> [TASK DESCRIPTION] A single number is the answer here: the count of lines in the data below that include the word "email".

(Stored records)
* * *
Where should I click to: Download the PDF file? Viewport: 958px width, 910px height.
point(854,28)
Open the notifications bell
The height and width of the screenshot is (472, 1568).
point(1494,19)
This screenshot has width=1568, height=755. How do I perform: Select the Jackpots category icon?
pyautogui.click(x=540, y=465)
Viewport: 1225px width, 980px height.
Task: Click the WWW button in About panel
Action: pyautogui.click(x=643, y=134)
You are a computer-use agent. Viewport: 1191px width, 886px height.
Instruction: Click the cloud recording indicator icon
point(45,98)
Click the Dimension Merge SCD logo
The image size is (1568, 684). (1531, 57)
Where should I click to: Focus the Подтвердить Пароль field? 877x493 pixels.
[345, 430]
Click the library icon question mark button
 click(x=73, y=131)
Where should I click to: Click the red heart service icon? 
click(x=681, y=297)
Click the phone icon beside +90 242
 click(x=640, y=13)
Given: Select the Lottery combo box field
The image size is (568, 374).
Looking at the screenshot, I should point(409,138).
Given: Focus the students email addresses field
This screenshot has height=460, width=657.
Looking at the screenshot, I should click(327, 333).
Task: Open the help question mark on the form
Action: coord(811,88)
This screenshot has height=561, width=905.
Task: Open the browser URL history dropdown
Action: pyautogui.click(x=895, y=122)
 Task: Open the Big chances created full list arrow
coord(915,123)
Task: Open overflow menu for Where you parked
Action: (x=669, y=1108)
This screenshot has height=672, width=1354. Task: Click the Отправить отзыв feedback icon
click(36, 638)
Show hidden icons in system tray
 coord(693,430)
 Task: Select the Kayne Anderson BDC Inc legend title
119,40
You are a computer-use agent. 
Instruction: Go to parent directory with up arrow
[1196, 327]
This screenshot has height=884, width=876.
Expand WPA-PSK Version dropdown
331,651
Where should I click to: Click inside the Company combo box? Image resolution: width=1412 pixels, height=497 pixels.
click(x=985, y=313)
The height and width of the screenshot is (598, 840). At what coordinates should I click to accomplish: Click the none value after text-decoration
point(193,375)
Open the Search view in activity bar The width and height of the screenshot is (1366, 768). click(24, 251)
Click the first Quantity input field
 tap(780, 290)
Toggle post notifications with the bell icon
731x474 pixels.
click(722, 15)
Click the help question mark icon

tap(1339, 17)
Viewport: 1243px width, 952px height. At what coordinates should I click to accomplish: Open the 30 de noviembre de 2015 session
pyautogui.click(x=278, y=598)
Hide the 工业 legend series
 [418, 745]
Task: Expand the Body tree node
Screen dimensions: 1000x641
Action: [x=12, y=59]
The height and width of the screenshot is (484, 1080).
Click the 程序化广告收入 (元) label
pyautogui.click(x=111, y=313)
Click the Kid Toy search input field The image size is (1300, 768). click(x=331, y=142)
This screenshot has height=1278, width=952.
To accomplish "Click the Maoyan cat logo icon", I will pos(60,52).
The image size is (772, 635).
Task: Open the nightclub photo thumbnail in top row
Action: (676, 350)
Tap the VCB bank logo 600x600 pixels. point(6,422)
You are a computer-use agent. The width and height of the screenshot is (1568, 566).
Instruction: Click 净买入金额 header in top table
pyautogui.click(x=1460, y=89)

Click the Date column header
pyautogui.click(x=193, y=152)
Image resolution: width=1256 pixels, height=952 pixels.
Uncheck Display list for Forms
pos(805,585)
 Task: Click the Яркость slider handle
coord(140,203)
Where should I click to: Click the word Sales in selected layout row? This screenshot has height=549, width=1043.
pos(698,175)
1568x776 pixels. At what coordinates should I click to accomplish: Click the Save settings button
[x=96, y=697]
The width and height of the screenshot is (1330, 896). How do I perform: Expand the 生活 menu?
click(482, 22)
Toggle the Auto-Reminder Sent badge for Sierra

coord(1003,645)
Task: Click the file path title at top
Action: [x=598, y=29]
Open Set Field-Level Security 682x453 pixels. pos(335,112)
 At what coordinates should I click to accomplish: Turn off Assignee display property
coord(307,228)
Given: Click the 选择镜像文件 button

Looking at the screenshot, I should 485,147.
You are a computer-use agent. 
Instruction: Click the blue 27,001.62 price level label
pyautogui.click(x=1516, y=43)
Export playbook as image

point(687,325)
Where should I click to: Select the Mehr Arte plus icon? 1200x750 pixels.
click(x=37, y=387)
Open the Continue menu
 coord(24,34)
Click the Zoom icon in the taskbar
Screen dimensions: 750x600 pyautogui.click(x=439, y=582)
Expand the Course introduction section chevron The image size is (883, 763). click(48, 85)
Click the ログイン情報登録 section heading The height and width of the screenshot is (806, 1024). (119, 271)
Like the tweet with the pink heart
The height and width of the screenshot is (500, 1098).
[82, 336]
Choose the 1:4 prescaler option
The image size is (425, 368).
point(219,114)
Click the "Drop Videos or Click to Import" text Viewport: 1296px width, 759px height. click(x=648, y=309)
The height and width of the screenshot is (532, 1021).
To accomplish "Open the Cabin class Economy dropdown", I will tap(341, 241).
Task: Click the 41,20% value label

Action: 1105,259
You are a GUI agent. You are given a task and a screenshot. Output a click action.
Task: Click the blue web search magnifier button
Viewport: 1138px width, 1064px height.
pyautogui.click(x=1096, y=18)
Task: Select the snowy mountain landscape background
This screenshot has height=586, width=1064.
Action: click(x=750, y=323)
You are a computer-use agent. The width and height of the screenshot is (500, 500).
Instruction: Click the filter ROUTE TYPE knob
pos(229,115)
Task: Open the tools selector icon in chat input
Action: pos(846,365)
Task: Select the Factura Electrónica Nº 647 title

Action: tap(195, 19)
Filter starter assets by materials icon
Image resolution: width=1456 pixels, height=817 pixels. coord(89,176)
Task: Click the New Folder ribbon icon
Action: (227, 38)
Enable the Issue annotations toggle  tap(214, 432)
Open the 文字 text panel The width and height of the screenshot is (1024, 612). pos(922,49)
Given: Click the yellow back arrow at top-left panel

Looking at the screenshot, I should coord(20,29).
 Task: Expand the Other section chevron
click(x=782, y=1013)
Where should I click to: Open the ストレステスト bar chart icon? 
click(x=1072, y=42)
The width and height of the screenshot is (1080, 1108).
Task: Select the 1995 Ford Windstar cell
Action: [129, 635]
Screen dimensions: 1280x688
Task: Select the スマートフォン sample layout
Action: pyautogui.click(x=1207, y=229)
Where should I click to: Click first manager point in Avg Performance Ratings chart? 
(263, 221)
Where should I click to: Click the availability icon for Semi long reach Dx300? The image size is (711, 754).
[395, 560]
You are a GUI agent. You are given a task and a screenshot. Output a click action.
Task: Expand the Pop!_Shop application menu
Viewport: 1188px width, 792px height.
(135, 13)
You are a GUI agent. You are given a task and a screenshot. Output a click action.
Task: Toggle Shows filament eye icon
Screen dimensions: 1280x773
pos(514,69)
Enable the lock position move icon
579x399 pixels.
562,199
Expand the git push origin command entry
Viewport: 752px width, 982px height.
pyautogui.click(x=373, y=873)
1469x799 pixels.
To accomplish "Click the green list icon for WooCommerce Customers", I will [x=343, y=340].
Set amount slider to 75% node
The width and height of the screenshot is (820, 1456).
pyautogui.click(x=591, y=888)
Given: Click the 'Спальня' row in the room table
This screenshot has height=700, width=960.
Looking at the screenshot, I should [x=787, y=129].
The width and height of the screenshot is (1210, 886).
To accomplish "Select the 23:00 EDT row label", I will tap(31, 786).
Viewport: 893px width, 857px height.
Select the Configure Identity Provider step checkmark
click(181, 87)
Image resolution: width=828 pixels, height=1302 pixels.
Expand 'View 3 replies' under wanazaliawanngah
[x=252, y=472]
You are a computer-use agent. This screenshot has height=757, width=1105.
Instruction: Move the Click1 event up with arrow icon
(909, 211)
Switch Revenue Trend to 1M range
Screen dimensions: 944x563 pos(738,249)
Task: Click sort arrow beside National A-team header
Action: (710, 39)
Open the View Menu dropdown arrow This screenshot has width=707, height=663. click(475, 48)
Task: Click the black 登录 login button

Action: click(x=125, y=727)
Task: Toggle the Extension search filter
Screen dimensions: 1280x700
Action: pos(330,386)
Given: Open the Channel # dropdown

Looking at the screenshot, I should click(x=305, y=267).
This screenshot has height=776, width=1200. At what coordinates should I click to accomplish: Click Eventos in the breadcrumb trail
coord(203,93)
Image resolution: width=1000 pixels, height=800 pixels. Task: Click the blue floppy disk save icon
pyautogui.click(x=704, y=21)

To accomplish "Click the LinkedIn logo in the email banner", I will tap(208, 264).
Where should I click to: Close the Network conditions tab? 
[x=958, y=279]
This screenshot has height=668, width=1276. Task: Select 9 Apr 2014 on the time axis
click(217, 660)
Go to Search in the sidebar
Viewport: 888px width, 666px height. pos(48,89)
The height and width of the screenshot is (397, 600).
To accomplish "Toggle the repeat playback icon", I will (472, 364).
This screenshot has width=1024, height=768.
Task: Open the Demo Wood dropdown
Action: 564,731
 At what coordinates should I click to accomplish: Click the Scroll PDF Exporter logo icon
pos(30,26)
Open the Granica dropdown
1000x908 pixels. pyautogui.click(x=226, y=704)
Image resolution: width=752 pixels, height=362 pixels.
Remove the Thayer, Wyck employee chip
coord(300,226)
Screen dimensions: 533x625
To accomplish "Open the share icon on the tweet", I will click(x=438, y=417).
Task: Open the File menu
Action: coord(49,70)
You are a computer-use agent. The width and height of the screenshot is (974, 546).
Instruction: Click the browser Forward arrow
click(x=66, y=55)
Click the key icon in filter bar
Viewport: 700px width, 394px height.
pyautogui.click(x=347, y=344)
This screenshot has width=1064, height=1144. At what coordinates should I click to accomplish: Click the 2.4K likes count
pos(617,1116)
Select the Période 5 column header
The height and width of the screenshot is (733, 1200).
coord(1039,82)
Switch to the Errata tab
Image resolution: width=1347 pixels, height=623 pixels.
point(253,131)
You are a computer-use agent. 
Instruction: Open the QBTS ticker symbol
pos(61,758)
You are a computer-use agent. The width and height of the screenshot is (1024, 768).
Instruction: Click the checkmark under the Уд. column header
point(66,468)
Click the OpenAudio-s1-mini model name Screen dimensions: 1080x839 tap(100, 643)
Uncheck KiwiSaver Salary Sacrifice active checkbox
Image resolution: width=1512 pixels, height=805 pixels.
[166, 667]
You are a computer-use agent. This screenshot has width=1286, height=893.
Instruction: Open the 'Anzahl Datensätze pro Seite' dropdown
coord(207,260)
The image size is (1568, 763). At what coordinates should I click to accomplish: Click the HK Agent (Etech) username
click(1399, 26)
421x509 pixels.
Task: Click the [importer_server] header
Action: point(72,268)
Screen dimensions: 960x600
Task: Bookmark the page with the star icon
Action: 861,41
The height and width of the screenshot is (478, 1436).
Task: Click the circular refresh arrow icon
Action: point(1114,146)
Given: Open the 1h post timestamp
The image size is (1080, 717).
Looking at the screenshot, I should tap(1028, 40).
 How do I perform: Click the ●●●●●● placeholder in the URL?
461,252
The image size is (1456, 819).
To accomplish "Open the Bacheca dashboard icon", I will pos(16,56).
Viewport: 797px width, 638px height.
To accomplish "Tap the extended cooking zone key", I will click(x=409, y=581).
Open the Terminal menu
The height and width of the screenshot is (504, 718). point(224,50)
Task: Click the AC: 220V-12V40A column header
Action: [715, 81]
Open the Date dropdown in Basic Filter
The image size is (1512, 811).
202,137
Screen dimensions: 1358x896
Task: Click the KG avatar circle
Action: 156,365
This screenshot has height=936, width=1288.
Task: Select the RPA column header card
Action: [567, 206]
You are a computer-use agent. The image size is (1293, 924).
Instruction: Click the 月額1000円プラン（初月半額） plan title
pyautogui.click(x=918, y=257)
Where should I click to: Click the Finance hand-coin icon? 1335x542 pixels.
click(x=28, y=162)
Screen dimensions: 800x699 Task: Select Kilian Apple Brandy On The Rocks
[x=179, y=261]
* * *
> [RESULT OF THE TASK] 2